Wat is het verschil tussen verschillende berichten, banners of online campagnes? Kan je via Google Analytics achterhalen welke online campagnes succesvol zijn? Hoe kan je in Google Analytics terugzien welke type banner beter scoorde in vergelijking met een andere banner. Om dit te analyseren is het noodzakelijk om UTM Tagging in te zetten.
Wat is UTM Tagging?
In Google Analytics is het mogelijk om de effecten van verschillende campagnes met elkaar te vergelijken. Voor Google Adswordt dit automatisch gemeten via de ‘autotagging’ functie. In dit geval worden er automatisch gegevens in een URL meegestuurd. Voor Google Ads geldt de autocodering waarbij er gebruik gemaakt wordt van Gclid parameters die Google Ads automatisch aan Google Analytics koppelt.

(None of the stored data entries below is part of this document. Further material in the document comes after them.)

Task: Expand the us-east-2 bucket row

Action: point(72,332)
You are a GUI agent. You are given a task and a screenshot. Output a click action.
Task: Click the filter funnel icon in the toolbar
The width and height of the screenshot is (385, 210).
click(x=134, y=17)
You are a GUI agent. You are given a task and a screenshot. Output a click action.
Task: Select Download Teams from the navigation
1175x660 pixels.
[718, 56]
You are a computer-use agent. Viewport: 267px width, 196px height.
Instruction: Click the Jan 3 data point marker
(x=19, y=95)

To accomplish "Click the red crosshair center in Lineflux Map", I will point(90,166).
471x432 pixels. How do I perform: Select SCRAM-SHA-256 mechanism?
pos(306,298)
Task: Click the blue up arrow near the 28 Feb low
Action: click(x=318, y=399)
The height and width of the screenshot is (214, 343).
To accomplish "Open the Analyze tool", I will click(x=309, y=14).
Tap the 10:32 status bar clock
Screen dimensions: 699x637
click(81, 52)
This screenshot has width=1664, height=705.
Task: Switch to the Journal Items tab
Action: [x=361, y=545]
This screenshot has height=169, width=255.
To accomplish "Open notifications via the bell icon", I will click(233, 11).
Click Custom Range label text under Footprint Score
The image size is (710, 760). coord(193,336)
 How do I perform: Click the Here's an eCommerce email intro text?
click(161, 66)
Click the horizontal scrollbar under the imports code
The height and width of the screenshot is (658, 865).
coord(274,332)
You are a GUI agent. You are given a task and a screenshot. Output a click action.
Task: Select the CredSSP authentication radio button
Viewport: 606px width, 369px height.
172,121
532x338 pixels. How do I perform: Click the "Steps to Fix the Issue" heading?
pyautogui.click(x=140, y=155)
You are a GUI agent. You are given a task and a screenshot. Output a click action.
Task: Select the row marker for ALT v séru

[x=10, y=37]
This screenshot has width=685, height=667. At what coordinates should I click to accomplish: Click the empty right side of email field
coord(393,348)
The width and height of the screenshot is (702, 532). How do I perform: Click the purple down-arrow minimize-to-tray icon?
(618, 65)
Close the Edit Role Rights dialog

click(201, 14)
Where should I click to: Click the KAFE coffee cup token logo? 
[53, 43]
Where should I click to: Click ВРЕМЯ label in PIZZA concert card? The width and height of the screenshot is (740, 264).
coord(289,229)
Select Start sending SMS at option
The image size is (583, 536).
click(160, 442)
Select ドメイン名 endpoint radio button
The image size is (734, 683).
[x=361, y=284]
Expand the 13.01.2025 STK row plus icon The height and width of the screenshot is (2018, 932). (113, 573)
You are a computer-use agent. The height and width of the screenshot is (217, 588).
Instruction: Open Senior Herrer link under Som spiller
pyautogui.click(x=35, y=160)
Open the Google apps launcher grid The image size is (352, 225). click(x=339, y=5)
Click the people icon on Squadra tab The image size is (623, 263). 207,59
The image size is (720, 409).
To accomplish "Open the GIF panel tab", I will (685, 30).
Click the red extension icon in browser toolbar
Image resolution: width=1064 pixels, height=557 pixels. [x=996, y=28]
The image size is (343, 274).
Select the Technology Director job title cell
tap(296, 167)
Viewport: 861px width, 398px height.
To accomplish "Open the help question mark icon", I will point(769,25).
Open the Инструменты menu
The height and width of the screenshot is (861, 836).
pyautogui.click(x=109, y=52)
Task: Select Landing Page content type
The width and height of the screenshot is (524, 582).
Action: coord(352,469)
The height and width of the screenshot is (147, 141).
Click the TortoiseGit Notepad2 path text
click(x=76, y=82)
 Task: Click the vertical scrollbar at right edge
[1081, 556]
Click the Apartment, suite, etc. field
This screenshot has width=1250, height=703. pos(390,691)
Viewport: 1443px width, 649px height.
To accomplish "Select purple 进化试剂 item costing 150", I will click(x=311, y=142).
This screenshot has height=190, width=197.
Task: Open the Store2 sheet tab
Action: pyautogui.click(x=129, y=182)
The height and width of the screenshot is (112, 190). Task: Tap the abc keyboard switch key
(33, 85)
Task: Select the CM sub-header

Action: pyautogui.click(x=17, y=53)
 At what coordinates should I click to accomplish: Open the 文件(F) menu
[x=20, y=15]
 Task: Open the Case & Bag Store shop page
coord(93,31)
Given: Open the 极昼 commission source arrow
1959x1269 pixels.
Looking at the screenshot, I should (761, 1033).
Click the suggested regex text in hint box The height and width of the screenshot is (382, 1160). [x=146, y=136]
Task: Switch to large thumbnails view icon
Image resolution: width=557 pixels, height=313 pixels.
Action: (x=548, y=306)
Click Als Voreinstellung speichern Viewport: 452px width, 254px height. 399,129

In Google Analytics kan je hierdoor onderscheid maken tussen verschillende advertentiegroepen, campagnes en advertentieteksten.
Helaas is deze Gclid functie niet beschikbaar voor andere online kanalen. Via bijvoorbeeld Bing Ads, Indeed, Beslist en e-mail partijen moet je ‘autotagging’ activeren. Hierdoor worden automatisch gegevens via parameters in de URL meegestuurd. Voor kanalen als Linkedin en Facebook moeten de gegevens handmatig worden meegestuurd. Hiervoor moeten extra parameters in een url worden aangemaakt die vervolgens extra informatie doorstuurt naar Google Analytics. In beide gevallen wordt dit UTM tagging genoemd. Zonder UTM tagging is het niet mogelijk om onderscheid te maken tussen type campagnes, soorten banners en andere nuttige informatie die je met elkaar wilt vergelijken.
Hoe werkt UTM Tagging?
Hoe stel je UTM tags op? Het is belangrijk om te weten wat je precies mee kunt sturen. Hieronder heb ik een overzicht gemaakt van de 5 verschillende UTM- parameters
- Bron (Campaign Source): Verkeersbron van de bezoeker, bijvoorbeeld ‘linkedin’ of ‘facebook’.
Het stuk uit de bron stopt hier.